The necessity of continuous improvement of the mesometеoроlogical models in coastal areas is imposed by the fact that the physical and geographic variety of climatic and meteorological conditions in coastal zones is considerable. Furthermore, the interest of society in weather and climate in coastal zones is defined by the growing population and industrial infrastructures at the coasts of oceans, seas, or large lakes. Over the last two-three decades, a number of scientific experiments have been conducted with GBRS instruments, high meteorological masts, ground, and aerological measurements. The potential of the ground-based remote sensing (GBRS) data within the framework of the LEARNED project is planned to be used for the mesometeorological Weather Research and Forecasting (WRF) model evaluation. For this purpose, typical regimes of the lower part of the coastal atmospheric circulation with sufficient data availability in time and space are searched in the developed specific database

Local circulation (night and day breeze cells fell within the range of sodar) is one of the challenges in numerical modeling.
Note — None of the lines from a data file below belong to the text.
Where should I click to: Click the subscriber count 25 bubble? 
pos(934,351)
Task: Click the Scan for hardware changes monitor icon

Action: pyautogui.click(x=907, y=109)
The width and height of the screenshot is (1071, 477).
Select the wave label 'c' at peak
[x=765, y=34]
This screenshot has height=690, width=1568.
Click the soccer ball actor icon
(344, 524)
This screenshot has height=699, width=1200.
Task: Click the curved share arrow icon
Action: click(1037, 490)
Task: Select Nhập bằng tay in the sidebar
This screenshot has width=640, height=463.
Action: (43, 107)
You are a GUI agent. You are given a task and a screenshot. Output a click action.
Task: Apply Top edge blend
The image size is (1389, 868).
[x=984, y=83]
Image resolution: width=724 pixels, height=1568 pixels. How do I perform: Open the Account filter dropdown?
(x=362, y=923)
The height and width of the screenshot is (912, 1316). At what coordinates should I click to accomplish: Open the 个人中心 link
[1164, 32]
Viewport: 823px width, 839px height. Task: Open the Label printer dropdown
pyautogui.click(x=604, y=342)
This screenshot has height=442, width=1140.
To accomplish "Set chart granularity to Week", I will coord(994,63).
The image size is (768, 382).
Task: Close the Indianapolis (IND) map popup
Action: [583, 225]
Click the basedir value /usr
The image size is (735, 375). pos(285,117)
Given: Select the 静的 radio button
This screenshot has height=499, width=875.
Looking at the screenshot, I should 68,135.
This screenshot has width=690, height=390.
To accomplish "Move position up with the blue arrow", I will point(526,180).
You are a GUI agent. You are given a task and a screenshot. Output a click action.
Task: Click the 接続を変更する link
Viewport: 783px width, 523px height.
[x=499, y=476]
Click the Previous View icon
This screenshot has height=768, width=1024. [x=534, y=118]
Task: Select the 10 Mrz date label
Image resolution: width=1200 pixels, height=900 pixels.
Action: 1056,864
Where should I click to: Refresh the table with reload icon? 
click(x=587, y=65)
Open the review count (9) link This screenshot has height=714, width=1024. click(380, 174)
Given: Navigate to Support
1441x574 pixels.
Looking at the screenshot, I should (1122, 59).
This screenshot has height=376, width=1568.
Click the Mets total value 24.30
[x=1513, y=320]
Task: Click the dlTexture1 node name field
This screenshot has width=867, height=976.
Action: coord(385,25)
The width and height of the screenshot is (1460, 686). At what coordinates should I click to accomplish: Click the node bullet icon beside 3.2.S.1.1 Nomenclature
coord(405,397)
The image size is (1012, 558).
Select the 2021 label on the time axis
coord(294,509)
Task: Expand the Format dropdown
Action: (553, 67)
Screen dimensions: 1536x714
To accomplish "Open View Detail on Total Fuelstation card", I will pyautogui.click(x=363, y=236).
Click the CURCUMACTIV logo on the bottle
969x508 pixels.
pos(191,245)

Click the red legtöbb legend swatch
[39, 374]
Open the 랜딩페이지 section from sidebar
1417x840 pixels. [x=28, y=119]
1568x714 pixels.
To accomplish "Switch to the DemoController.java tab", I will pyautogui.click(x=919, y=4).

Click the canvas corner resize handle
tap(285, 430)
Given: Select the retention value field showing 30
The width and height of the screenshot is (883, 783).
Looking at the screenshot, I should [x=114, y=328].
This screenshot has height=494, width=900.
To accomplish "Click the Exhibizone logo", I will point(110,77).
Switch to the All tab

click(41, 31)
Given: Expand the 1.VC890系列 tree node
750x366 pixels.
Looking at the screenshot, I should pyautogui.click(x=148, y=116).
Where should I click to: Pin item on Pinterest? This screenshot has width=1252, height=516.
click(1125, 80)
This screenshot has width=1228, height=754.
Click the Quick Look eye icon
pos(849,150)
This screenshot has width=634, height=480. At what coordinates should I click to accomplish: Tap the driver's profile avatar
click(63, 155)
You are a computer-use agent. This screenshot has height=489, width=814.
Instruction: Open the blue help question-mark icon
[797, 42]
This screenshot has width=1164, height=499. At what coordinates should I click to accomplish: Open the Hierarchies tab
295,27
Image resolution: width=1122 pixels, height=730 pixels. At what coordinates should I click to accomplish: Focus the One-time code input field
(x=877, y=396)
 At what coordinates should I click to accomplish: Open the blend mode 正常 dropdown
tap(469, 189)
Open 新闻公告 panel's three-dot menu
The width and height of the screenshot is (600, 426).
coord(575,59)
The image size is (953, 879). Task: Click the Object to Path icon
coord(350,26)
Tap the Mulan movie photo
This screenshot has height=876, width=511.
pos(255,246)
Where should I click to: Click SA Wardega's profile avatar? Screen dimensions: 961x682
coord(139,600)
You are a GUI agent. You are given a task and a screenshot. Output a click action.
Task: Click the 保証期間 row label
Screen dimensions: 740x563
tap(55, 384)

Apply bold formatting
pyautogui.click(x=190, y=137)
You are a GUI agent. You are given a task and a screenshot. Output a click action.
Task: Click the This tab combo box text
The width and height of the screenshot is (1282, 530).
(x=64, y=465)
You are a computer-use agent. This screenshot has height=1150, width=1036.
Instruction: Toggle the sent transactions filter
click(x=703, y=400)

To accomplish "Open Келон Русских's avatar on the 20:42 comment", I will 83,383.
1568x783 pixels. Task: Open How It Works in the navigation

The ability of the mesoscale numerical weather prediction system Advanced Research WRF (ARW) to represent the observed evolution of the coastal ABL vertical structure is planned to be examined. Initialization with US National Center for Environmental Prediction Final Analyses (FNL) of 1° × 1° spatial and 6 h temporal resolution will be used for the model simulations. For the purposes of the numerical simulations, a Lambert projection will be used with at least 3 nested domains. Тhe outermost one will cover the territory of the Balkan Peninsula, and the innermost one will be centered in relation to the Ahtopol Municipality. The goal will be to descend to a spatial resolution of at least 1 km. The upper boundary of the model domains will be set at 50 hPa and at least 40 vertical levels will be defined, most of which below 2000 m. Different parameterizations of the physical processes are planned to be studied with 24 categories applied for land surface according to USGS (US Geological Survey). The model data will be extracted with 10 min temporal resolution to correspond to the time resolution of the sodar data. The numerical simulations for each period will be initialized with an additional 12 hours of spin-up.